Personhood and Potency
I gave a paper at Notre Dame this weekend for their Conference on the notion of Personhood- my contribution was titled “Corporate Personhood Criteria”. It applies some earlier research I did on John Marshall and corporate personhood.
Here is the main thing my research dug up, and it's from Sir Edward Coke's ruling in Sutton's Hospital (1614). The legal principle and the examples Coke cites demonstrate that beings of a given kind are legally persons even if their potencies are not yet actualized- a General having received a commission, a chick being a bird even if it can’t fly yet, a Bishop elect not yet ordained, and a child to be born. Coke cites Aristotle's On Generation and Corruption:
…And as to the creation of an incorporation, an Hospital potestate, potentia, seu nomine [in authority, in possibility, or in name] sufficeth; as one may by Letters Patents be Governour of an Army before there be an army. And the same agreeth with Philosophy and reason. Aristotle lib. 3. De generatione1 saith, quod caro gignit carnem [that flesh begets flesh]; and that is true in potestate but not actu; and so any fowl so soon as it is hatcht is volatilis a volando, quia habet potest’ volandi quanquam act’ volandi non habet [because it has the potential ability to fly even though it has not yet the act of flight] So a child as soon as he is born is said rationalis [to be rational] because he hath potestatem [the potency], although he hath not, and perhaps never shall have rationem actu [rationality in actuality]…

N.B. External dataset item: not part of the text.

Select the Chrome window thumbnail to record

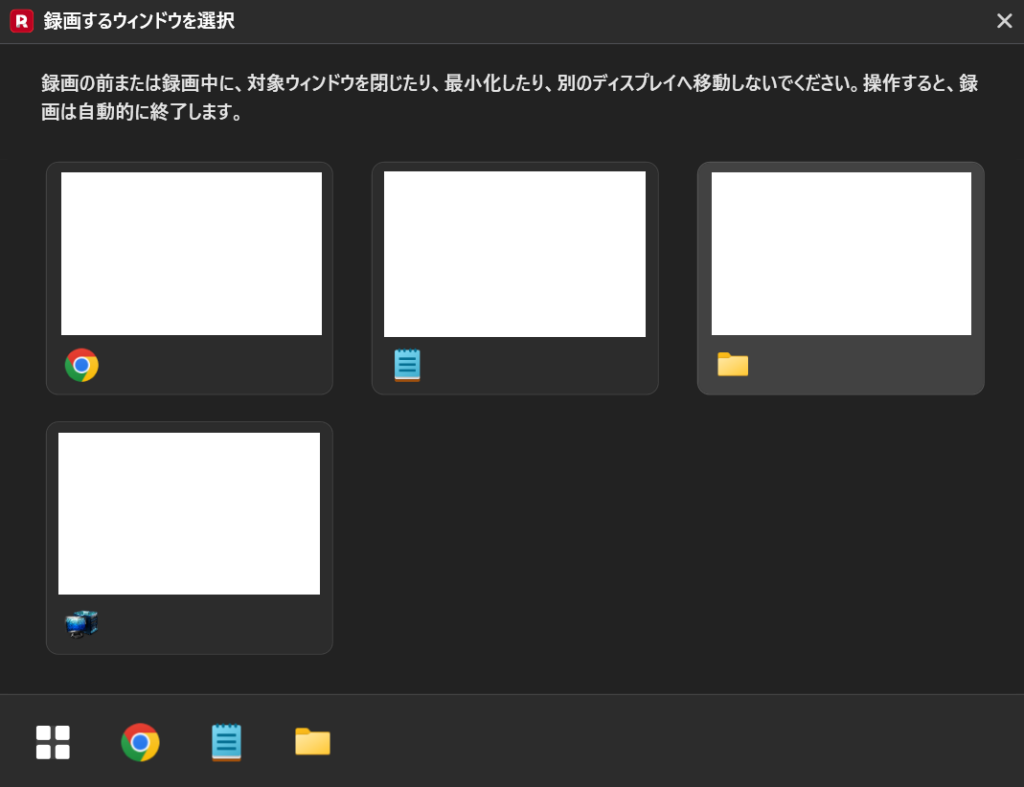(x=189, y=278)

…A thing which is not in esse [in being] but in apparent expectancy is regarded in Law, as a Bishop who is elect before he be consecrated, an infant in his mother’s belly before his birth.”
Why does it matter? Because 21st century utilitarian bioethicists like Peter Singer have claimed some human beings are not persons and are therefore without inherent value or dignity. Singer’s notion of personhood involves a rejection of the idea of a human kind or essence, and a rejection of the relevance of inherent potencies. His personhood criteria instead favors actualities like consciousness, awareness of the past, and plans for the future. My short paper makes the simple point that the utilitarian theory of personhood is a historical novelty and that the older understanding of personhood reflected in the likes of Coke assumed the potency/actuality distinction.
How important have the theories of personhood put forward by utilitarian bioethists like Singer actually been in our society?
I don’t know but I do know that John C. Calhoun’s theory that liberty and equality were “prizes to be won” rather than rights humans were created with was a powerful influence for slavery in the American south. Personhood is pretty fundamental and if you get it wrong, you can mess alot up.
[1] Speech on the Oregon bill, 1848. See: https://teachingamericanhistory.org/document/speech-on-the-oregon-bill/.
I looked it up, and I think the Aristotle passage Coke refers to is found in modern editions in Book I, Chapter 6 of On Generation and Corruption: “Two preliminary distinctions will prepare us to grasp the cause of growth. We must note (i) that the organic parts grow by the growth of the tissues (for every organ is composed of these as its constituents); and (ii) that flesh, bone, and every such part-like every other thing which has its form immersed in matter-has a twofold nature: for the form as well as the matter is called 'flesh' or 'bone'.”